───── Information provided ─────
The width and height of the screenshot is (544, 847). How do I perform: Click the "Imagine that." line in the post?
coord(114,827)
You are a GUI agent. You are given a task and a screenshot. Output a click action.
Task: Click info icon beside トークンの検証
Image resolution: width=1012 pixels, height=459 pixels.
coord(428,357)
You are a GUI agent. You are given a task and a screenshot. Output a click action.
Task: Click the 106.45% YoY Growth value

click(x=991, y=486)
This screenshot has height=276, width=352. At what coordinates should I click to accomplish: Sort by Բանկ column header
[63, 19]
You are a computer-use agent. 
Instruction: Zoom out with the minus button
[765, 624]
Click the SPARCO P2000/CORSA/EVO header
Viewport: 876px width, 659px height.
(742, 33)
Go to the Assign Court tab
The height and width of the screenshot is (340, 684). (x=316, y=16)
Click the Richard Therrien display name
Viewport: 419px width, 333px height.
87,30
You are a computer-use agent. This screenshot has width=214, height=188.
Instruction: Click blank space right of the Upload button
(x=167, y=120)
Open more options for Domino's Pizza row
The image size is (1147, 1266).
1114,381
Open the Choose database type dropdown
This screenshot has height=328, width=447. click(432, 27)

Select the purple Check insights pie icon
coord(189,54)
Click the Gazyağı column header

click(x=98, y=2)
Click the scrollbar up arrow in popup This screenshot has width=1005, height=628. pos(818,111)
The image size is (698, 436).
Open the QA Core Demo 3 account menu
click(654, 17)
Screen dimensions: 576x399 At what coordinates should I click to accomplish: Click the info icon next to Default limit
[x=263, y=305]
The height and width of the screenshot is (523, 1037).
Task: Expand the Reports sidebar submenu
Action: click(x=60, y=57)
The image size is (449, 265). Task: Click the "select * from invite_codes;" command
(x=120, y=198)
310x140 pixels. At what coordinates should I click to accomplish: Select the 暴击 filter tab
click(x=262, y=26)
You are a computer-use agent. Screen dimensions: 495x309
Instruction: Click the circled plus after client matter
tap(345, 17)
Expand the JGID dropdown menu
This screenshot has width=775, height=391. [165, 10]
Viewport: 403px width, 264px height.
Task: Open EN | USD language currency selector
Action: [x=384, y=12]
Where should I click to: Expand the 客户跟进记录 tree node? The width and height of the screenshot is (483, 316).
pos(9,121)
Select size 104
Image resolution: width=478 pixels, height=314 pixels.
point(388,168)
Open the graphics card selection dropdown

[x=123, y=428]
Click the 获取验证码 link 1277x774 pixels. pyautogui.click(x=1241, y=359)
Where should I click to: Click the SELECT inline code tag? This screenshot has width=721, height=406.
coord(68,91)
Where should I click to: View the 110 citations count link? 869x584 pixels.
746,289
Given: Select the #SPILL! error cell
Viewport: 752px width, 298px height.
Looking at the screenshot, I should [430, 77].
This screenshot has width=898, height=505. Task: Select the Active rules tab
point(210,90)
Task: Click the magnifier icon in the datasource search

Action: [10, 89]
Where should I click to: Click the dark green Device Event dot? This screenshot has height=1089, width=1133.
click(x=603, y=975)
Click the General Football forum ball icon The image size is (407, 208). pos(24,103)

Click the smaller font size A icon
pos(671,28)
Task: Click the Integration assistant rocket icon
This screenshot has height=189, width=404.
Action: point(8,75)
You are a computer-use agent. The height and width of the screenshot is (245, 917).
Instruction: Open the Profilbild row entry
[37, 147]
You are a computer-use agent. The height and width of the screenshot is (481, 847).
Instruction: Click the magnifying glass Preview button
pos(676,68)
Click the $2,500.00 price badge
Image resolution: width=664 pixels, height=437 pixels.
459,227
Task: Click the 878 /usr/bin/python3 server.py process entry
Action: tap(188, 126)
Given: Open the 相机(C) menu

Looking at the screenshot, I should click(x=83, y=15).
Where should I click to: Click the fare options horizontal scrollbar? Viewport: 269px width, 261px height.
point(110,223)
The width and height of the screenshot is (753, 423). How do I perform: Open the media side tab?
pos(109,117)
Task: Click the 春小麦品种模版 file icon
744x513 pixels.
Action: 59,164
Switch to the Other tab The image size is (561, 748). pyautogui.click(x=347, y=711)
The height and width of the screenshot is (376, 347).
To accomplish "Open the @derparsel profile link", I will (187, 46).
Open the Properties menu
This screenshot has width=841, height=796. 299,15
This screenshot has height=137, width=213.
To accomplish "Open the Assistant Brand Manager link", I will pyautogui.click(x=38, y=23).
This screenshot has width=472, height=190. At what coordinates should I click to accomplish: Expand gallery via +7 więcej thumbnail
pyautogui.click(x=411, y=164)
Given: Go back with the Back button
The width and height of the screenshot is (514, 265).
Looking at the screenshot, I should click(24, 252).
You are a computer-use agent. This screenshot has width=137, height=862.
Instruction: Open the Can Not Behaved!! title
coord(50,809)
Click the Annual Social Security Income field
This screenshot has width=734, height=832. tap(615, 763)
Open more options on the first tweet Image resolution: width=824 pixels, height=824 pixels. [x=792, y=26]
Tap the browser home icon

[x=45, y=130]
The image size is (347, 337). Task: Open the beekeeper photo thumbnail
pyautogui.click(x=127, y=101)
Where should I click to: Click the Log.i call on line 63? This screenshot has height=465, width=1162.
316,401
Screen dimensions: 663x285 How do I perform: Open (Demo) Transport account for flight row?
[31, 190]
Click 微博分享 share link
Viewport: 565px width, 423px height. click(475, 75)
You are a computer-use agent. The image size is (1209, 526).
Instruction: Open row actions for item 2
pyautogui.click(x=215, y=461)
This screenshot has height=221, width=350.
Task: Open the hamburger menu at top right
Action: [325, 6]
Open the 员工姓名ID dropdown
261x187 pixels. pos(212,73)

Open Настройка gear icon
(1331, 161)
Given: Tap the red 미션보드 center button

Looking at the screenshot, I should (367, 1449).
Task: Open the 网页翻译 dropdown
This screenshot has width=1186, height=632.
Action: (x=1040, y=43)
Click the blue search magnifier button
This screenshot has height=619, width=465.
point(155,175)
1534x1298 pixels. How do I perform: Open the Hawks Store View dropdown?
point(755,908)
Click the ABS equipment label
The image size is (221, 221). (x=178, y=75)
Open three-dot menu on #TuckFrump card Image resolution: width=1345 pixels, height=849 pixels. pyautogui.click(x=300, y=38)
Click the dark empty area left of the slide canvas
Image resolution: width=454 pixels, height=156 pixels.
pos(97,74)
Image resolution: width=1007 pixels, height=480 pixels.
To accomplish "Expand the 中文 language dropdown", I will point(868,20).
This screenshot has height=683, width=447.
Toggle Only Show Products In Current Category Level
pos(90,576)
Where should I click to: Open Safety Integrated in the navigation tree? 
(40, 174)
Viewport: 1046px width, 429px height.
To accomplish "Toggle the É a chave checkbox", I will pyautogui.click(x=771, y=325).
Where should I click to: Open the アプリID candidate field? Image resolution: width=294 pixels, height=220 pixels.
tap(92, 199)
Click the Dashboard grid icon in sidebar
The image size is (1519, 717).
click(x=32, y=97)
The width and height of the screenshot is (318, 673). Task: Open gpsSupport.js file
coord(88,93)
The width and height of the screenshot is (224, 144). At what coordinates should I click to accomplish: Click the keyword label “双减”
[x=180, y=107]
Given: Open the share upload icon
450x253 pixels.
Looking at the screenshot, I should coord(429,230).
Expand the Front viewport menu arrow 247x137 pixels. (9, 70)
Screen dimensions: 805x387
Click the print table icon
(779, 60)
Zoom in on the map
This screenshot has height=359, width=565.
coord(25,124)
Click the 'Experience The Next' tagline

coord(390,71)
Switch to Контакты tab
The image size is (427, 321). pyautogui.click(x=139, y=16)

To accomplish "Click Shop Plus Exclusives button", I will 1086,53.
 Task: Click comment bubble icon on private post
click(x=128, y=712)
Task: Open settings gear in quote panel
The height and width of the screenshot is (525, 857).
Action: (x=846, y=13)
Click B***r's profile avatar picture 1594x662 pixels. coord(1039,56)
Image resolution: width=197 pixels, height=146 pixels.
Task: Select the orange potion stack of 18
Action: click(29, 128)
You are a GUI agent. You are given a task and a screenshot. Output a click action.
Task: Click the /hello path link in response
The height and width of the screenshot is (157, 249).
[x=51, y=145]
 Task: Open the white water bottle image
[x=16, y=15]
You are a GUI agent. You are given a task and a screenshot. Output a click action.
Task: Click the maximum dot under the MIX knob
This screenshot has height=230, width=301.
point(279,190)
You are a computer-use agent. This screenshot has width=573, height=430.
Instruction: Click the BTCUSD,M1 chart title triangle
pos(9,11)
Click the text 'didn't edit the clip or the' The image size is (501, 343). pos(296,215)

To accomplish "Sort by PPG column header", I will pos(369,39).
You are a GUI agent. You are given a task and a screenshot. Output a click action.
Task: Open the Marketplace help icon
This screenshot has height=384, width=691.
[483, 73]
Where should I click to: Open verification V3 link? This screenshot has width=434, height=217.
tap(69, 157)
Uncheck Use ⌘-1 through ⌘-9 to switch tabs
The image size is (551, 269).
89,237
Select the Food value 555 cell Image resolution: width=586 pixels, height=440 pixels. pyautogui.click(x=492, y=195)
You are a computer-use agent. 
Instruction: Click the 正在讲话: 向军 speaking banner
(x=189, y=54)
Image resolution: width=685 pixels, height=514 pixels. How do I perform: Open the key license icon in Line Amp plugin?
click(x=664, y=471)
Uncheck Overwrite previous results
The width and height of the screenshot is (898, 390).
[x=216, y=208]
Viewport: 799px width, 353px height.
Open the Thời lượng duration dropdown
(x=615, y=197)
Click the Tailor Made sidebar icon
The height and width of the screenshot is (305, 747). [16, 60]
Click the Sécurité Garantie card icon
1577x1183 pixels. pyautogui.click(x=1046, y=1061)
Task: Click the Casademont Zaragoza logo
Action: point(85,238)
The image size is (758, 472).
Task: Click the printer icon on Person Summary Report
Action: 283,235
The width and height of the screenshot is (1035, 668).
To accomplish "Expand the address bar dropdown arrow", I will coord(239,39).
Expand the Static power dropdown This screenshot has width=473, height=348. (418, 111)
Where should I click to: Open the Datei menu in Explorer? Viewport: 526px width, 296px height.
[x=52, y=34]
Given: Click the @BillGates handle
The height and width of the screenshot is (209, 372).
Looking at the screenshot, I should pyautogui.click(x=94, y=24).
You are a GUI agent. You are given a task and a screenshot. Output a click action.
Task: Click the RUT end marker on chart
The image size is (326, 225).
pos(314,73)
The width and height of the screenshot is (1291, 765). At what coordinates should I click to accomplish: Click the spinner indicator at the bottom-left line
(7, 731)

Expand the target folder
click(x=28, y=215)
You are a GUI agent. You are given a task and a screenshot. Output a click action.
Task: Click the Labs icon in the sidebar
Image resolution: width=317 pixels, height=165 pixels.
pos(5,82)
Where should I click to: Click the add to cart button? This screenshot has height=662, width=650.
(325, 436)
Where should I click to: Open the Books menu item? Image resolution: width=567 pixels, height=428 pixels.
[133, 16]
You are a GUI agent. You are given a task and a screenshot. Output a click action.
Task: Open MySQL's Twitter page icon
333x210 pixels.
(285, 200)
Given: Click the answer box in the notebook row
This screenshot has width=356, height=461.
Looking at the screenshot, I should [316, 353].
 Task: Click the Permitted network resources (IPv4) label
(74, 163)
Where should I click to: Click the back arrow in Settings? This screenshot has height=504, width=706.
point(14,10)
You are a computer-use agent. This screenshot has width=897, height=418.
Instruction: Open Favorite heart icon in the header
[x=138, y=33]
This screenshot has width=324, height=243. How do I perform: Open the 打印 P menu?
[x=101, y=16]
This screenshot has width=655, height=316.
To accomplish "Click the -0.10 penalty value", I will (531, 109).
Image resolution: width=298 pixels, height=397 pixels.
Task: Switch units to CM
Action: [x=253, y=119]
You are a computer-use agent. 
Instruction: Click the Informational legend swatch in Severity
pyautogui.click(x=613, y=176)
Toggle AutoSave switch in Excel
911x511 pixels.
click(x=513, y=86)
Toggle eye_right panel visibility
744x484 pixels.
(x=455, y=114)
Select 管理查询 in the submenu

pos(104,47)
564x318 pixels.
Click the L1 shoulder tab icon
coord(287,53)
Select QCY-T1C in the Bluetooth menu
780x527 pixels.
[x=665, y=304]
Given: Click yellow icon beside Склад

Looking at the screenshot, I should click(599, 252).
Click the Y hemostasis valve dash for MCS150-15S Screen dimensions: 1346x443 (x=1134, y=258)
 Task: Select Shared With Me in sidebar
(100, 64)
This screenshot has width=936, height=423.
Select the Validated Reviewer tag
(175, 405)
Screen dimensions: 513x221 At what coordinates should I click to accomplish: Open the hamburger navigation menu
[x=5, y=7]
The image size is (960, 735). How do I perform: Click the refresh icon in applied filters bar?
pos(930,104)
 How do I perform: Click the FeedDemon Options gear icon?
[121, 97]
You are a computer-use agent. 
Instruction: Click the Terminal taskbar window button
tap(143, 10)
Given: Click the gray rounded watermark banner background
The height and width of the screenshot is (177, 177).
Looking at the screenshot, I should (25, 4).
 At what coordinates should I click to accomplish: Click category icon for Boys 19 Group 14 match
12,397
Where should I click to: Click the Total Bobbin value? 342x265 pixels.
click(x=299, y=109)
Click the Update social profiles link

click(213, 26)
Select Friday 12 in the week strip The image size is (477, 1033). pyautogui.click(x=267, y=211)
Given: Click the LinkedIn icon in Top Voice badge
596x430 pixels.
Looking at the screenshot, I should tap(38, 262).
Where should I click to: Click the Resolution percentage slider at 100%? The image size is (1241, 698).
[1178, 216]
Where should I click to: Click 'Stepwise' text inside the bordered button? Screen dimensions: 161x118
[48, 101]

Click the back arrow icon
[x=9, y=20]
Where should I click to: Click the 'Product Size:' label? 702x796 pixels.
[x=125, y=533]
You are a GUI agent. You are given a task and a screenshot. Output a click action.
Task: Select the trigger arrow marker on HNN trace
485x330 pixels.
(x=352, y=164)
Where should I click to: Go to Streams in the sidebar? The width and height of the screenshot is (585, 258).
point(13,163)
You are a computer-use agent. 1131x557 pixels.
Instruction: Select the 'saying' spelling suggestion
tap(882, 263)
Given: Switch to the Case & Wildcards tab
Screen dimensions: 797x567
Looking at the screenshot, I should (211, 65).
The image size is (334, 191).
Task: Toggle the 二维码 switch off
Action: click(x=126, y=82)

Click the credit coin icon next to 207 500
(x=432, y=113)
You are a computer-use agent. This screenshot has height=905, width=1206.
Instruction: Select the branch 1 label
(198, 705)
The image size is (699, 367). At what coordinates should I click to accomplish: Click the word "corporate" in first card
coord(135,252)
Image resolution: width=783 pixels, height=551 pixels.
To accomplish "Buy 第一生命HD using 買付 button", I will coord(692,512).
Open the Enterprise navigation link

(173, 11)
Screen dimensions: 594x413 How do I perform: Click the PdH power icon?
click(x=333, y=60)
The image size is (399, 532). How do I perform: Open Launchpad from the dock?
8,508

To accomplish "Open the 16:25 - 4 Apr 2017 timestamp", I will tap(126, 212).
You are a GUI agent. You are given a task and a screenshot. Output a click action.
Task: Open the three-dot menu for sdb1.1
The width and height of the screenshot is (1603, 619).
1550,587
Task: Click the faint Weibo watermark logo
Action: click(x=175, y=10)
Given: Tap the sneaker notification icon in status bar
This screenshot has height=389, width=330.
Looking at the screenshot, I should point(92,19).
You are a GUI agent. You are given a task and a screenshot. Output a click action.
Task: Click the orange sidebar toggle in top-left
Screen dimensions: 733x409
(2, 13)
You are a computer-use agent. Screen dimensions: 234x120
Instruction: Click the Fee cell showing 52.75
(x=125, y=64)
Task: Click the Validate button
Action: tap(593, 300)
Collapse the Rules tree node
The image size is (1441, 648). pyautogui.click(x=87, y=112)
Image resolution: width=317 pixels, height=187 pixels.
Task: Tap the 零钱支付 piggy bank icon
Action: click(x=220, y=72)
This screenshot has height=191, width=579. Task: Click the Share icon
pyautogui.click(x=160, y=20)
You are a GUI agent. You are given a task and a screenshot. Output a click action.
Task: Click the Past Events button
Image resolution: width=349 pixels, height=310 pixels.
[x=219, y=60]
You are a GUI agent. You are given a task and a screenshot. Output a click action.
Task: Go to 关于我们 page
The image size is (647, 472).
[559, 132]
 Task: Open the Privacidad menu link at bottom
─────
» **What to do**
Lines above with "badge" in them are the ones to copy.

» **Output**
Click the $2,500.00 price badge
Given: Click the LinkedIn icon in Top Voice badge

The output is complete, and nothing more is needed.